Well, even Babe Ruth struck out, and Morel strikes out here. The first
hour is one of the most ridiculous hours of film I’ve had to sit
through. Charlie Wax (John Travolta) is an over-the-top, violent
psychopath. Wax shoots more bullets in the first hour, and kills so many
people in Paris
that it’s hard to believe anybody is left alive. The violence is so
pervasive it becomes like white noise.
Although James Reese
(Jonathan Rhys Meyers) has a plum job in Paris as a personal aide to the
U.S. Ambassador in France and a beautiful French girlfriend, Caroline (Kasia
Smutniak), his desire is to become a CIA operative. He does some
clandestine stuff and then is told to pick up someone at the airport.

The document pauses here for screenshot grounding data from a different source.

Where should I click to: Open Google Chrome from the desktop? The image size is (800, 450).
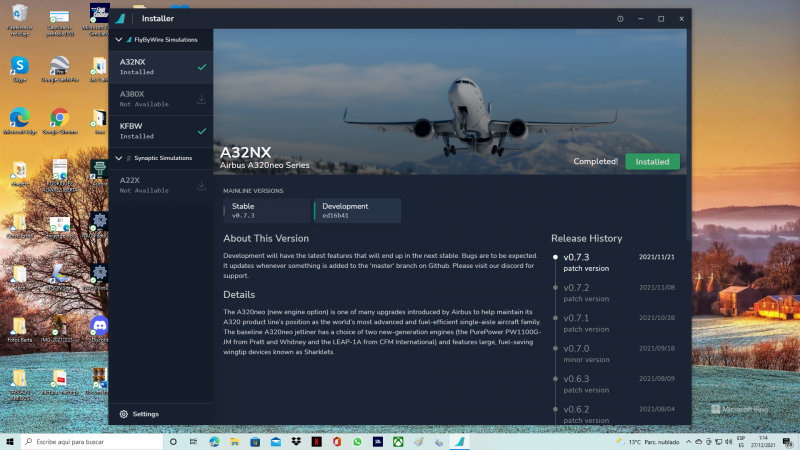click(x=59, y=118)
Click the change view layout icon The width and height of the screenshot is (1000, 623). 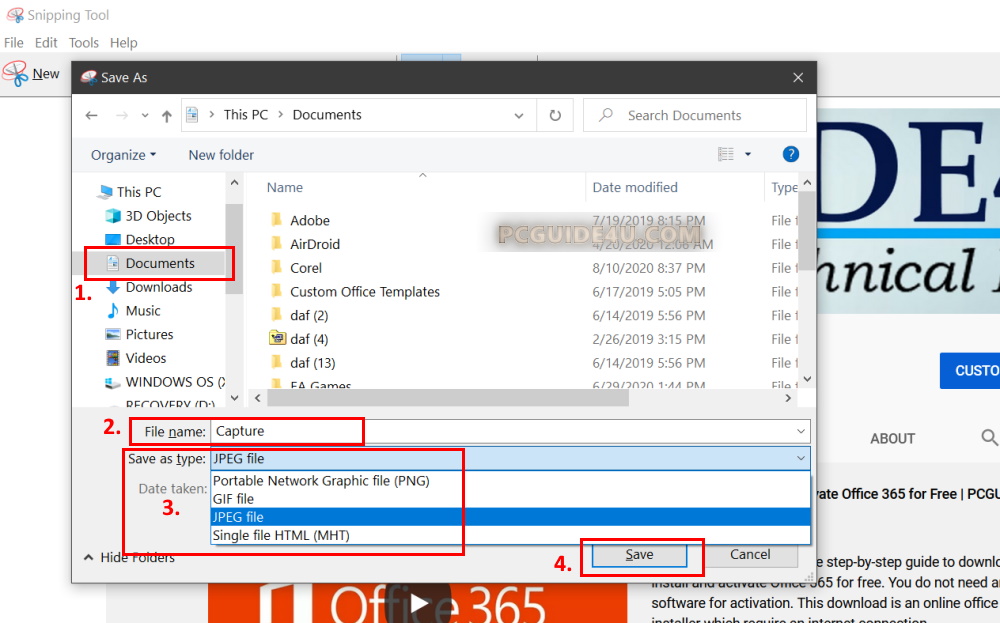click(x=727, y=154)
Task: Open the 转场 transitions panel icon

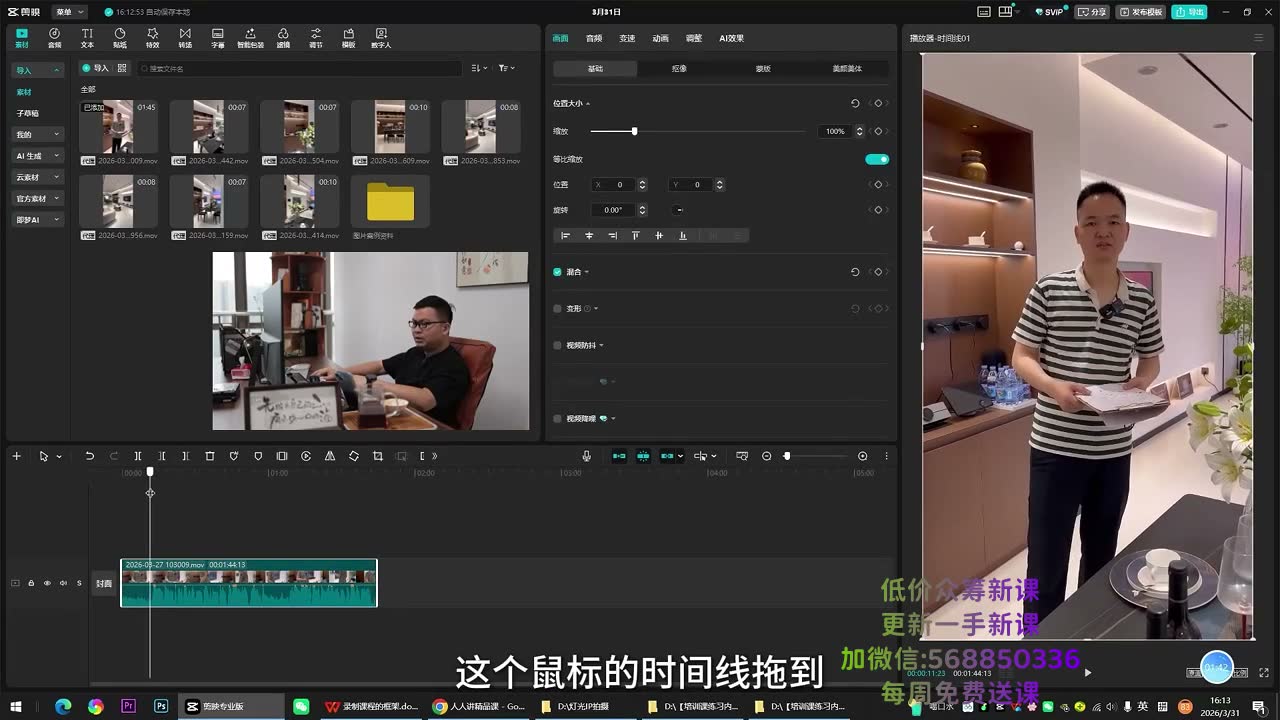Action: (x=185, y=38)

That person turns out to special agent Charlie Wax.
Wax is a trigger-happy
maniac, a loose cannon who’s been sent to Paris to stop a terrorist
attack. The result is an absurd shooting spree through the Parisian
underworld. James reluctantly tags along but then he realizes there’s no
turning back…and that Wax himself might be his only hope for getting out
alive. Exacerbating the idiocy of the story is the performance of Rhys
Meyers, who sometimes sounds like he’s making a bad audition on
“American Idol.”
Suddenly, after the first
hour, however, the film gets interesting. That only lasts for 20
minutes, though. Then it becomes just as ridiculous as the first hour.
The sad part of this is
that with a reasonable story it could have been an interesting film.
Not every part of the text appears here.